Another example we easily miss in English is the serpentine portrayal of Goliath. In Hebrew, “the word for bronze, nehoshet, sounds like the word for serpent, nehesh” (https://bcsmn.edu/david-and-goliath/). Goliath’s bronze armor is described in great detail to give the impression that this giant looked like a serpent when he walked onto the battlefield. Yahweh also told the serpent in Genesis 3 that it would go on its belly and eat dust. Goliath is killed from a strike to the head and then falls face down into the ground (1 Sam. 17:49). Goliath dies on his belly, with his face in the dust.
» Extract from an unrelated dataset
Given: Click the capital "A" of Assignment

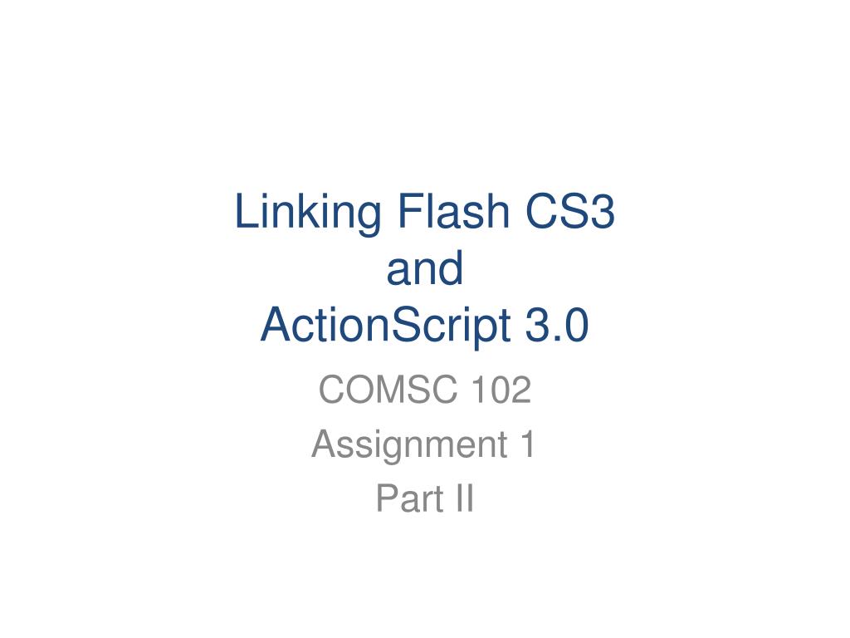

Like Goliath playing the role of the serpent, other actors can be portrayed as serpentine when they match the description of the serpent’s future in Genesis 3:15 (e.g. being struck in the head). They can also appear as serpents when they replay the serpent’s role as deceiver. Jacob, Abraham’s grandson, is a particularly intriguing example. Even at birth, Jacob emerges grabbing the “heel” of his brother, another nod to Genesis 3:15. While he isn’t “striking” it, he has latched onto it as a serpent might latch onto its victim when it bites. Jacob is portrayed from birth as a snake, and for quite a while, he fits the profile nicely.
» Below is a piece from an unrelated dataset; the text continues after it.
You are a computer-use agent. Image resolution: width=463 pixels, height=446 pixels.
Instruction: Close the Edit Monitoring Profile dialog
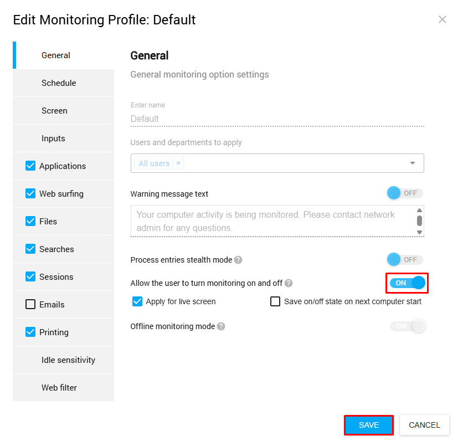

Just as the devil deceived Eve, Jacob and his mother deceive Isaac to obtain the blessing. The problem here is that Jacob is the man through whom God would carry on Abraham’s blessing—a blessing that was meant to make Abraham’s family the conduit of God’s blessing to the world (Gen. 12:2-3). Here was a man who was the offspring of a woman (as one was promised in Genesis 3), but he played the role of the serpent or the serpent’s offspring rather than that of the woman’s offspring. God’s ability to use even an actor playing an inverted role like this is worth meditating on.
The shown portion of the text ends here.